• WORK INSTRUCTION
Determine how many lines in the records hold "computer", and give that number with nothing added.

○ ○ ○

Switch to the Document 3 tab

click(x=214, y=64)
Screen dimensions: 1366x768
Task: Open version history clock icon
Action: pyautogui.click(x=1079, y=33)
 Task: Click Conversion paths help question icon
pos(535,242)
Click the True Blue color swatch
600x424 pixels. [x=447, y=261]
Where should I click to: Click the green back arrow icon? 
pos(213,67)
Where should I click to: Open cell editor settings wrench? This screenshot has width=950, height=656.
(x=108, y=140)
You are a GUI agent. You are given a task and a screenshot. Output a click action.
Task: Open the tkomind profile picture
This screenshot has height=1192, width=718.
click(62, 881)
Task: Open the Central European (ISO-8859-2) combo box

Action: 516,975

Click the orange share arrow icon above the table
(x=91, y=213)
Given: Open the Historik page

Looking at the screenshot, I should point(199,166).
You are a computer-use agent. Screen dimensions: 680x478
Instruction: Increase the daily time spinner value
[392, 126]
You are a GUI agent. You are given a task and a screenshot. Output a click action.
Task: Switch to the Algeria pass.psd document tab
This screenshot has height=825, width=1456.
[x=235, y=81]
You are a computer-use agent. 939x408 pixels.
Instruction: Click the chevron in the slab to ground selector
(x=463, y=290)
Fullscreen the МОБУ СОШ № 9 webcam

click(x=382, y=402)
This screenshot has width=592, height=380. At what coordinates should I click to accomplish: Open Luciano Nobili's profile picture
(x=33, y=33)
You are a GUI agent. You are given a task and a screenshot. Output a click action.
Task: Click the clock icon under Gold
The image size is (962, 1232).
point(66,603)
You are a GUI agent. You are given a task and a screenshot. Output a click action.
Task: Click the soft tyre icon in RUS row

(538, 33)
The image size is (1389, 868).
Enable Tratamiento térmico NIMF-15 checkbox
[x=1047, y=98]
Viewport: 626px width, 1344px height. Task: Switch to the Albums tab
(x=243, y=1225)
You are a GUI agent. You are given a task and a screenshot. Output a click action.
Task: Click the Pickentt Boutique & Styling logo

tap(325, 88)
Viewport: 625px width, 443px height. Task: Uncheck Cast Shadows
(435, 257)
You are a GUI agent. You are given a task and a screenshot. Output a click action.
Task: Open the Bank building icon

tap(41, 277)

○ ○ ○

• TASK RESULT
2